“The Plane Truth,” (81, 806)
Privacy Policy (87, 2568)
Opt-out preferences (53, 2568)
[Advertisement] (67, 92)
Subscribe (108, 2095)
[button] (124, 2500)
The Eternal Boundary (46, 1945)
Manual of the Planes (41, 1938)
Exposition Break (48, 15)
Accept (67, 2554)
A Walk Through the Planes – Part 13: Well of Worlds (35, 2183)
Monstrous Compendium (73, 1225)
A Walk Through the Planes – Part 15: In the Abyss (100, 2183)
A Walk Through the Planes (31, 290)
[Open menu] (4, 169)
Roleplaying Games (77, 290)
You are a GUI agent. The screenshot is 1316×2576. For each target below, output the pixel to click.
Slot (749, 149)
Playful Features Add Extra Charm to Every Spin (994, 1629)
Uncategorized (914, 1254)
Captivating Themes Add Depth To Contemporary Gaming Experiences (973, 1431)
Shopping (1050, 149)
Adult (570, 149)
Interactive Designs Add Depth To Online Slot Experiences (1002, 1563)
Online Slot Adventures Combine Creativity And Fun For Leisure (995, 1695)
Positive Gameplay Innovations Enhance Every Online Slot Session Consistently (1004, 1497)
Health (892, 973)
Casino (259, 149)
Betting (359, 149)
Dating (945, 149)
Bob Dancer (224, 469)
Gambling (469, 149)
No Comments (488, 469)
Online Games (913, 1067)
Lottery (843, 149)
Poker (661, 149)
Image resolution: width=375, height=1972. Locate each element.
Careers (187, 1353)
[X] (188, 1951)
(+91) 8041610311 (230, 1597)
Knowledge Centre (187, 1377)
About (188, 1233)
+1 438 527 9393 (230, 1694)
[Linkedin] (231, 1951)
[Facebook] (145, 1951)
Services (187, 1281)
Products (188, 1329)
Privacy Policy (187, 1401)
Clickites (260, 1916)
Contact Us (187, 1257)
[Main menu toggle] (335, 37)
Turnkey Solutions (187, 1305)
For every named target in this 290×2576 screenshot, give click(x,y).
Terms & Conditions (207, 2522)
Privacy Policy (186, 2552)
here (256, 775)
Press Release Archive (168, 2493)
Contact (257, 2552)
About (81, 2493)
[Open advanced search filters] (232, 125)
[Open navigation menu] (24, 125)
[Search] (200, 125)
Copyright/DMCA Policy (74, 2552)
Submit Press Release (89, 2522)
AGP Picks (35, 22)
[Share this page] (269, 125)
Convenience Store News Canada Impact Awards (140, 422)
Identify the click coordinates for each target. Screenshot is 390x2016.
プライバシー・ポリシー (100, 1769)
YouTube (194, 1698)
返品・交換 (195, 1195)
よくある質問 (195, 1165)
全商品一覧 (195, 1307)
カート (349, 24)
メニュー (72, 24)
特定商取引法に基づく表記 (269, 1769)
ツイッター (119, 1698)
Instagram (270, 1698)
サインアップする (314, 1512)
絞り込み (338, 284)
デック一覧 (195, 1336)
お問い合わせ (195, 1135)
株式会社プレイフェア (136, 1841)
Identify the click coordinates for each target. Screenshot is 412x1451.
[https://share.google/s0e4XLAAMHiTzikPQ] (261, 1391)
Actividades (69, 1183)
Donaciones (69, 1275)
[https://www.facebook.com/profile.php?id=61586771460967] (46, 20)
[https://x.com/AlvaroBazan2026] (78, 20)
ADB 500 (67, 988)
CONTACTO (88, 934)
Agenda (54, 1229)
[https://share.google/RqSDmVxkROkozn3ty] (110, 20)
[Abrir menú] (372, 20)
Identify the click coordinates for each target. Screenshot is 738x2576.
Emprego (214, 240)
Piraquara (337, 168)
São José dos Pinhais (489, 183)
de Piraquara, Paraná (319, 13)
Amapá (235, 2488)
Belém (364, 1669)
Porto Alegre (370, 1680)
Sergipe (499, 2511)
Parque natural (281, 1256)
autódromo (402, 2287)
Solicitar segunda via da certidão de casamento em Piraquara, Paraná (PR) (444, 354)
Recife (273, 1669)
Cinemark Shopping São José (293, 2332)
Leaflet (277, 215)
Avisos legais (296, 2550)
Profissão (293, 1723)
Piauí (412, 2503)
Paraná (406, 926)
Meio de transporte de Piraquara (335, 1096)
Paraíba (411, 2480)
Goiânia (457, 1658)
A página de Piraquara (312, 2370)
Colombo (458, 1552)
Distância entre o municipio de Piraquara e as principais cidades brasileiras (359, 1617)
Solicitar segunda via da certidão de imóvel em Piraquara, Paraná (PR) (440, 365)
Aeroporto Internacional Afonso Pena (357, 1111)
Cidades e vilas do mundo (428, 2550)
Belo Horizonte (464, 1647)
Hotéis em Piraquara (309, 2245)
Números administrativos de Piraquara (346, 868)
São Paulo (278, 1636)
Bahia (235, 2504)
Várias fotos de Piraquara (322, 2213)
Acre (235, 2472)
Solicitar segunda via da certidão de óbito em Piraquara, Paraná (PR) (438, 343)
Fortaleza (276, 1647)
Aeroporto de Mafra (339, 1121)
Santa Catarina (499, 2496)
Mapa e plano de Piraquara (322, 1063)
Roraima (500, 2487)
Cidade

===

** Task directions **
Set down only the lines above that fall between the line holding "Solicitar segunda via da certidão de casamento" and the line holding "Várias fotos de Piraquara (322, 2213)", inclusive, keeping each exact.

** Expected output **
Solicitar segunda via da certidão de casamento em Piraquara, Paraná (PR) (444, 354)
Recife (273, 1669)
Cinemark Shopping São José (293, 2332)
Leaflet (277, 215)
Avisos legais (296, 2550)
Profissão (293, 1723)
Piauí (412, 2503)
Paraná (406, 926)
Meio de transporte de Piraquara (335, 1096)
Paraíba (411, 2480)
Goiânia (457, 1658)
A página de Piraquara (312, 2370)
Colombo (458, 1552)
Distância entre o municipio de Piraquara e as principais cidades brasileiras (359, 1617)
Solicitar segunda via da certidão de imóvel em Piraquara, Paraná (PR) (440, 365)
Aeroporto Internacional Afonso Pena (357, 1111)
Cidades e vilas do mundo (428, 2550)
Belo Horizonte (464, 1647)
Hotéis em Piraquara (309, 2245)
Números administrativos de Piraquara (346, 868)
São Paulo (278, 1636)
Bahia (235, 2504)
Várias fotos de Piraquara (322, 2213)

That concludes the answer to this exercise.